Nick Martin Has Spent Nearly a Year of His Life at the World Am

It was 1987 and recently married Nick Martin was traveling for work when his wife decided to browse through the pages of an issue of Golf Digest that had arrived in the mail.

The Martins had yet to take a vacation together but with an improving financial situation, Jennifer was ready for a trip, and she noticed an ad for a golf tournament in Myrtle Beach.

“I’m in the hotel room and Jennifer called me and said, ‘there is this tournament in Myrtle Beach and it sounds like a perfect vacation for us,’” Martin said. “She said, ‘I can go to the beach and you can play golf.’”

Thirty-one years later, the World Am is as much a part of the Martin’s calendar as Christmas. Friends, family and work know they will leave Nashville behind for 10 days in Myrtle Beach the week before Labor Day.

“It’s an event we look forward to every year and we aren’t going to change it,” Martin said. “At some point, my wife and I will have spent a year of our lives here because of this golf tournament.”

Martin has played in the World Am for 31 consecutive years and has accumulated more than his share of memories, including a 1993 trip to the World Championship Playoff. He was paired with Jim Low, who was battling health problems but made quite in impression that day at the Dunes Club.

“He was eat up with cancer and knew he wasn’t going to be around that long,” Martin said of Low. “The guy drank a beer a hole and you couldn’t beat him. He hit five iron down the middle, five iron to the green. All I could do is clap and say, ‘give me a beer too!’ I signed his scorecard and he won the whole thing. That was neat.”
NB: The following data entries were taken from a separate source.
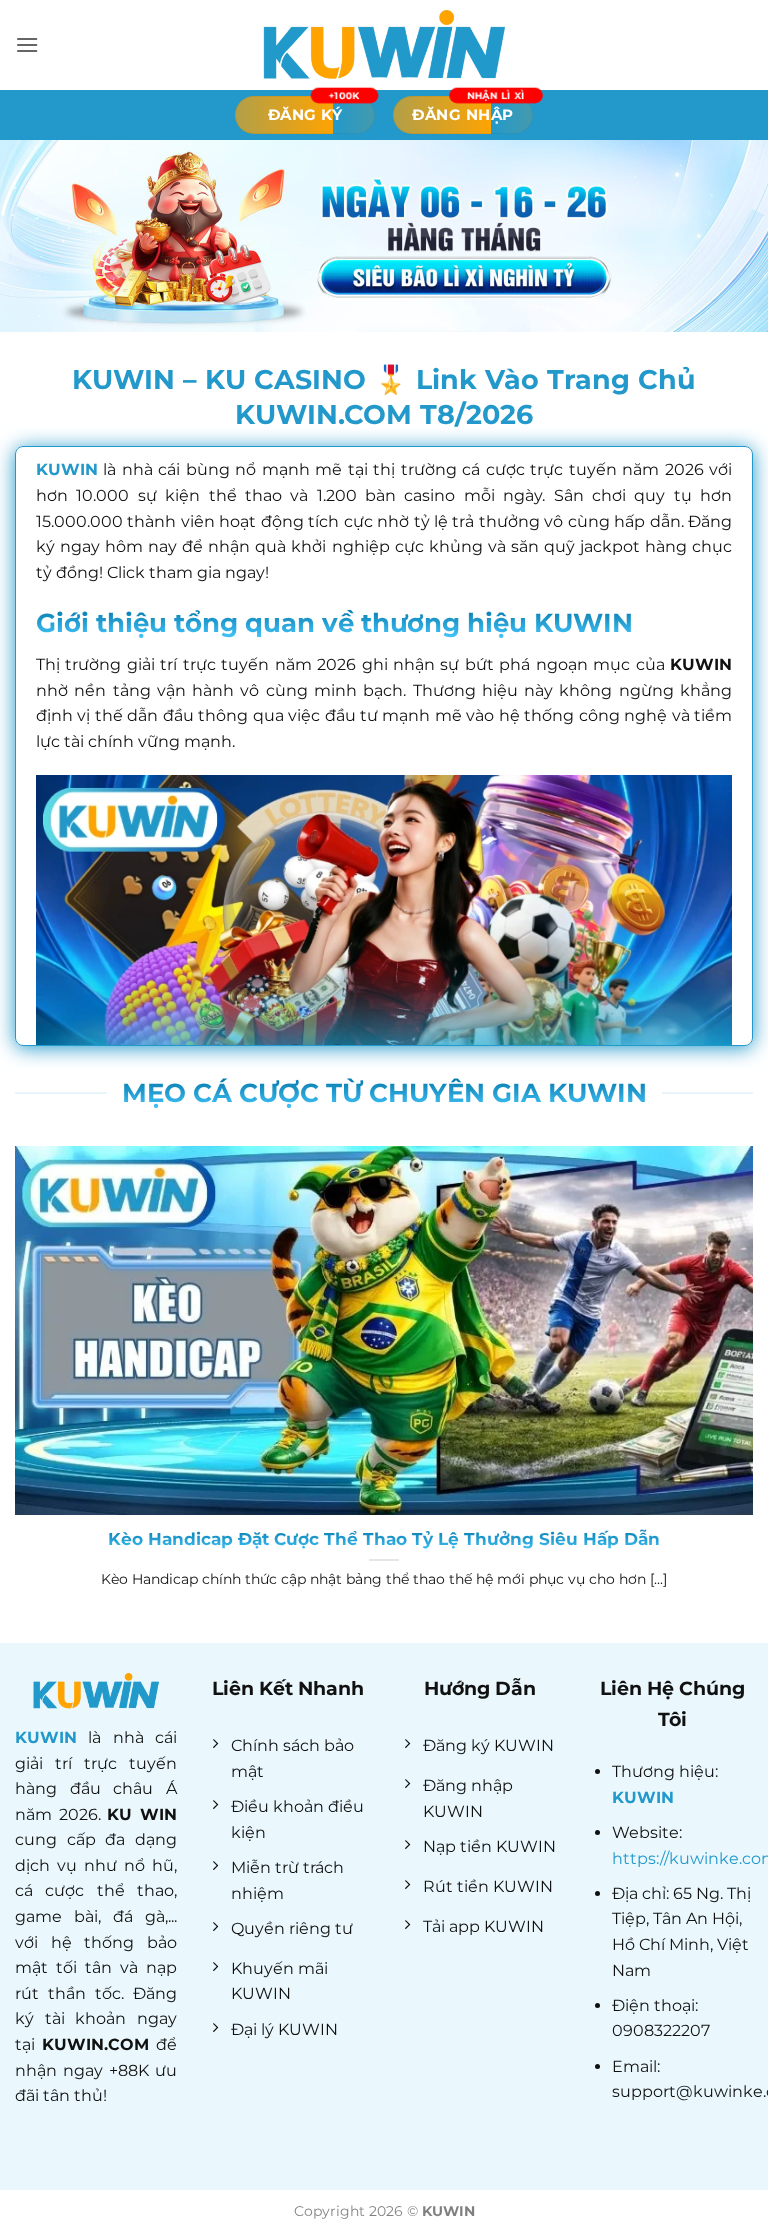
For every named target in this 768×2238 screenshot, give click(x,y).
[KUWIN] (384, 44)
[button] (27, 44)
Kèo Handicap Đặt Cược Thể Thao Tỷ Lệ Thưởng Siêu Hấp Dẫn (384, 1539)
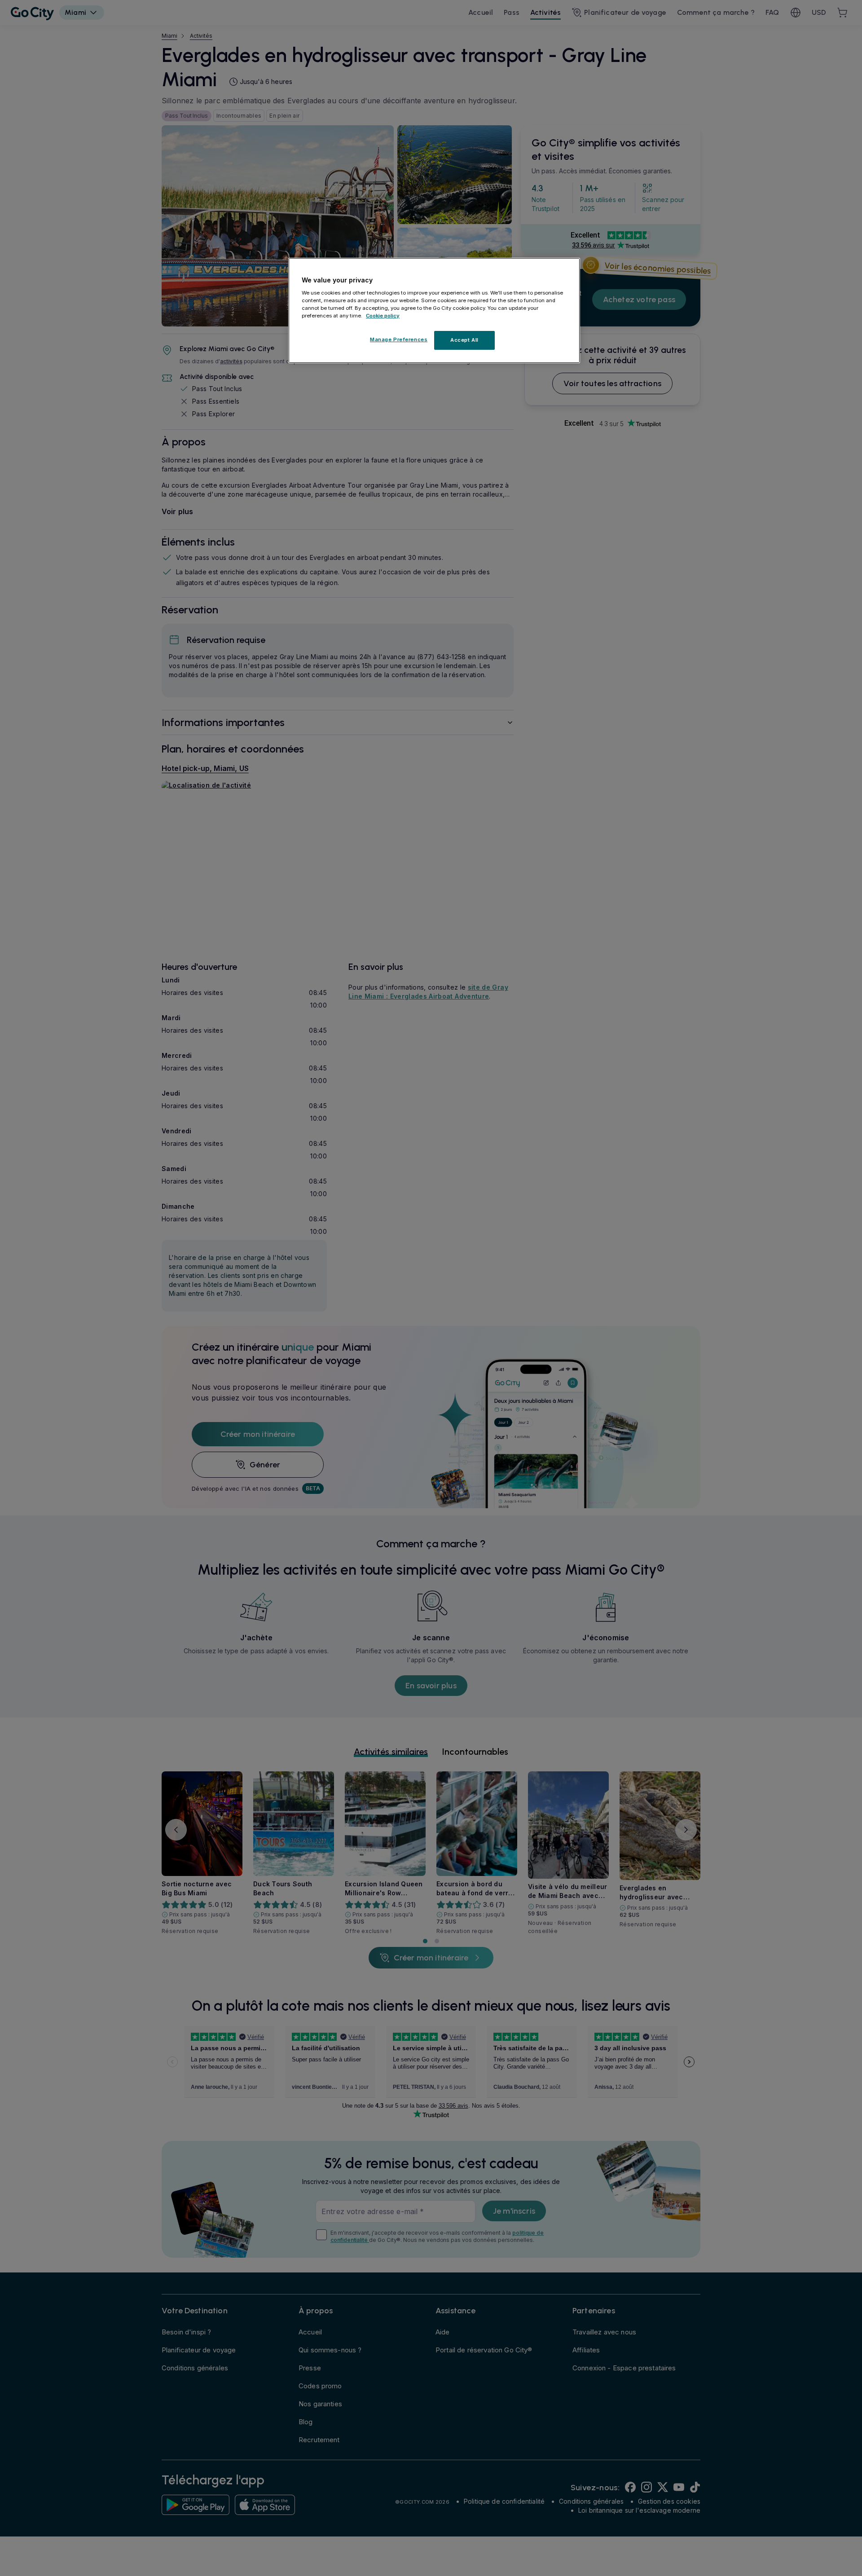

One year, Martin got pulled over by cop, who felt he had cut him off. When Martin explained that he didn’t realize he had cut him off, and he mistook the police car for a cab to begin with, the man in blue wasn’t amused. But Martin got off with a warning, he recalled with a laugh.

While Martin would relish the chance to return to the World Championship Playoff, the tournament is much more to him than a chance at victory.

“(We have) established relationships with people from those early years, and we’ve made some of our best friends (at the tournament),” he said. “It’s like a high school reunion every year. By the time we get to (registration) people have called and we are texting about getting together for dinner or a practice round.”

Over 31 years and 300 days, the Martins have enjoyed a lot of practice rounds and dinners with friends at the World Am.